DI PIETRO: PER POLITICHE PUNTIAMO ALLE DUE CIFRE - "Le Regionali sono una tappa intermedia, per le prossime Politiche dobbiamo puntare ad arrivare alle due cifre". Lo dice Antonio Di Pietro, a margine del congresso di IdV e poi spiega: "Nel simbolo elettorale manteremo il mio nome, perché ce n'è bisogno. Non abbiamo i miliardi e le televisioni per fare diversamente. Ma il mio nome lo toglieremo dalla denominazione dei gruppi parlamentari e negli enti locali e dallo statuto del partito". "Con il congresso l'IdV entra nella maggiore età - spiega Di Pietro - inizia una nuova fase a partire da tre punti: l'approvazione di un programma politico, perché non possiamo più muoverci alla giornata; la collocazione nel Centrosinistra e la definizione di un recinto delle alleanze che parte dall'intesa con il Pd che ho raggiunto con Bersani, ma che poi vuole allargarsi a tutte le forze politiche e della società civile che partono dal rispetto della Costituzione; terzo l'approvazione di un codice etico vincolante".



Il congresso dell'Italia dei Valori
LE IMMAGINI

DI PIETRO: FOTO? STORIA FINIRA' CON PROVVEDIMENTO GIUDIZIARIO - "Questa storia dovrà finire con un provvedimento giudiziario, anche perché non ci vuole molto a scoprire chi c'è dietro". Antonio Di Pietro vuole andare a fondo sulla vicenda delle fotografie che lo ritraggono ai tempi di Mani Pulite, che stanno incendiando la campagna elettorale per le Regionali. "Voglio capire cosa c'è dietro questa questione, non la faccio passare. Fatto il congresso e le Regionali mi rimetto a fare quello che so, cioè vedere chi sta dietro a questo altarino, come ho già fatto per le inchieste di Brescia finite con il mio totale proscioglimento e l'individuazione dei mandanti". Di Pietro torna poi sulla storia di Mani Pulite e sottolinea: "Si dice che Di Pietro abbia fatto questo lavoro per ordine dei servizi segreti, ma allora che ruolo avevano Borrelli, Davigo, Colombo, tanti altri magistrati e decine di funzionari di polizia e carabinieri? Se fosse stato solo merito di uno che si è laureato, ma non era capace, sarei una mente sopraffina. Invece, eravamo soltanto servitori dello Stato. E poi mi si spieghi: tutta questa operazione doveva servire a cosa? A salvare i comunisti per ordine degli americani? Forse non ho capito...".

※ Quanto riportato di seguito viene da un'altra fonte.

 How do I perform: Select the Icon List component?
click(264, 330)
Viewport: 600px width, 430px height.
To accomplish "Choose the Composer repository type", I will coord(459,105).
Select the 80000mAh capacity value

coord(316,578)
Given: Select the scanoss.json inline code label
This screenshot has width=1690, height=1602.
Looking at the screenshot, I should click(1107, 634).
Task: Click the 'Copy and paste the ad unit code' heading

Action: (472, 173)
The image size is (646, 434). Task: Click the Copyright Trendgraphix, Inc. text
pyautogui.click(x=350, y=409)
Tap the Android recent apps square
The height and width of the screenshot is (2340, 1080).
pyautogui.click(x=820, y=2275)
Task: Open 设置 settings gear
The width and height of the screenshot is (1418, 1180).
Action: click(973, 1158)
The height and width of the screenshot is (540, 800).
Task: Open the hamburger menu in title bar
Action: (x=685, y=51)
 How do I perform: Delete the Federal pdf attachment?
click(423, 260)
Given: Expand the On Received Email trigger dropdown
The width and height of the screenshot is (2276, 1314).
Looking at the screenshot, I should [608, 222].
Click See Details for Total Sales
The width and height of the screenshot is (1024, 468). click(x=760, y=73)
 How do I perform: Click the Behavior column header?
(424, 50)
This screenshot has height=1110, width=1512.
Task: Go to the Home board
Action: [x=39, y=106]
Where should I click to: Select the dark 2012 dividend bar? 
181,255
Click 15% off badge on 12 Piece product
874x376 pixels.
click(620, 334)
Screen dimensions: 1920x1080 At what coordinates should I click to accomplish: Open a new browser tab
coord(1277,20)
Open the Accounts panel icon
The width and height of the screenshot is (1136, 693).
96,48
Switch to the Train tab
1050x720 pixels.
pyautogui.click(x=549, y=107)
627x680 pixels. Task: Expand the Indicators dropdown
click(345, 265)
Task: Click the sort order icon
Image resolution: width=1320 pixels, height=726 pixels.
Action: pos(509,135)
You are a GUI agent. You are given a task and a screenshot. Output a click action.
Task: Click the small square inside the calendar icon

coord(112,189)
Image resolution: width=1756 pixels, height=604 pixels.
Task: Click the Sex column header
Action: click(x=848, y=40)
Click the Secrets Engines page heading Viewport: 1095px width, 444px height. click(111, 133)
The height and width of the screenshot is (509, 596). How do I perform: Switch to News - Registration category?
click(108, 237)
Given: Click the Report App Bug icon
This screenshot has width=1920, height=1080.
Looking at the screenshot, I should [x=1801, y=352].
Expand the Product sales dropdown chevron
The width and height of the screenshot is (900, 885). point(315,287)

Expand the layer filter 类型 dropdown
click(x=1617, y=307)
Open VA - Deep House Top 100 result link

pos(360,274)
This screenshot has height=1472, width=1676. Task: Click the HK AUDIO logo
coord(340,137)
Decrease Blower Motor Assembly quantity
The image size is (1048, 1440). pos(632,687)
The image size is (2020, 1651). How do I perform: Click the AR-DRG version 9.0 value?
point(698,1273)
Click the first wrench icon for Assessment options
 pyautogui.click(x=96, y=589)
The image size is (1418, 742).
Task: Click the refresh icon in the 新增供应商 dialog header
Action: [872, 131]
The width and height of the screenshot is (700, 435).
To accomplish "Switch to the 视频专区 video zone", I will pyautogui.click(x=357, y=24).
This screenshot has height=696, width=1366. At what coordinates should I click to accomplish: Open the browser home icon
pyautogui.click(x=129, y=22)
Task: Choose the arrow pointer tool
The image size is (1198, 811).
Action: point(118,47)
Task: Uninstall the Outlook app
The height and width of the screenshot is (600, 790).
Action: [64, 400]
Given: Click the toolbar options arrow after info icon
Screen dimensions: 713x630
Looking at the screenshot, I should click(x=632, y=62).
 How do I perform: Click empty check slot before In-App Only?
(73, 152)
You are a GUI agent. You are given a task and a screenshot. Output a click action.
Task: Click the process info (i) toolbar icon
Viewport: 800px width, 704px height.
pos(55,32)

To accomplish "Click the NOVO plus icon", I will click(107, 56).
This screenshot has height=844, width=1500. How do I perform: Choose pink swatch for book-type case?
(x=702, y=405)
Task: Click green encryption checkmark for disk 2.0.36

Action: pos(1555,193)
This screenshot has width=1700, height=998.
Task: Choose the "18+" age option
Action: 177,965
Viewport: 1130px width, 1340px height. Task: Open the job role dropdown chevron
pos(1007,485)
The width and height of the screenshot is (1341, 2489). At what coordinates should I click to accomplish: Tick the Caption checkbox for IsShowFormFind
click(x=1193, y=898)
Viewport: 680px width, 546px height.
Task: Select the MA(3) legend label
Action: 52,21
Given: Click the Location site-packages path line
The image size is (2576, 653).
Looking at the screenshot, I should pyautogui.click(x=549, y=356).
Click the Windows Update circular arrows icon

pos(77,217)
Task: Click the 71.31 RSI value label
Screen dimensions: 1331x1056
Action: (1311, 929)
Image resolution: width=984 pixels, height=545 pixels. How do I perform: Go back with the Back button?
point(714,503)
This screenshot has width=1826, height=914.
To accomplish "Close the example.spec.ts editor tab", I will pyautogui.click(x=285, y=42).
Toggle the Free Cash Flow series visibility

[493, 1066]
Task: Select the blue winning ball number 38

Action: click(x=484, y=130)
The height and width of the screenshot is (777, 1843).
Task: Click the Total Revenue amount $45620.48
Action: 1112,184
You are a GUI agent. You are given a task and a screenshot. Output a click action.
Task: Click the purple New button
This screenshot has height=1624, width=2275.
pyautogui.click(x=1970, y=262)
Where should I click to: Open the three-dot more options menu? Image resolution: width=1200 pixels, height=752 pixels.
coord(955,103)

REGIONALI, DI PIETRO: CASO DE LUCA? DECIDERA' IL CONGRESSO - Sul candidato governatore per il Centrosinistra in Campania, l'Italia dei Valori conferma le riserve su Enzo De Luca e Antonio Di Pietro annuncia che "sarà il congresso a decidere, con un'assunzione collettiva di responsabilità. Se c'è bisogno, decideremo anche con il voto ma rivolgo un appello a chi vuole vincere e cambiare in Campania". Diventa un 'caso De Luca', per il congresso Idv, la situazione in Campania, specie dopo l'annuncio di Luigi De Magistris: "Io quello non lo voto". Il leader Idv affronta pro e contro con i giornalisti e poi sale sul palco per rivolgere il medesimo ragionamento ai delegati: "Possiamo fare tre cose. Dire di no e andare da soli, il che vuol dire quasi certamente perdere. Dire di sì e sarebbe una resa improponibile per l'Italia dei Valori. Oppure possiamo definire una gabbia di vetro di regole in cui inserire De Luca". In sostanza, si tratterebbe di vincolare il sostegno alla candidatura all'impegno, da parte del candidato, alle dimissioni in caso di condanna, alla "ramazza della burocrazia stratificata in Regione sulla base del nepotismo", e all'accettazione da parte dello stesso De Luca del processo "senza legittimi impedimenti di giornata". Altra nodo da sciogliere, è quello della Calabria dove, spiega Di Pietro, "il Pd deve decidere. Noi sosteniamo Callipo ma fino all'ultimo minuto terrò il telefono aperto con Bersani".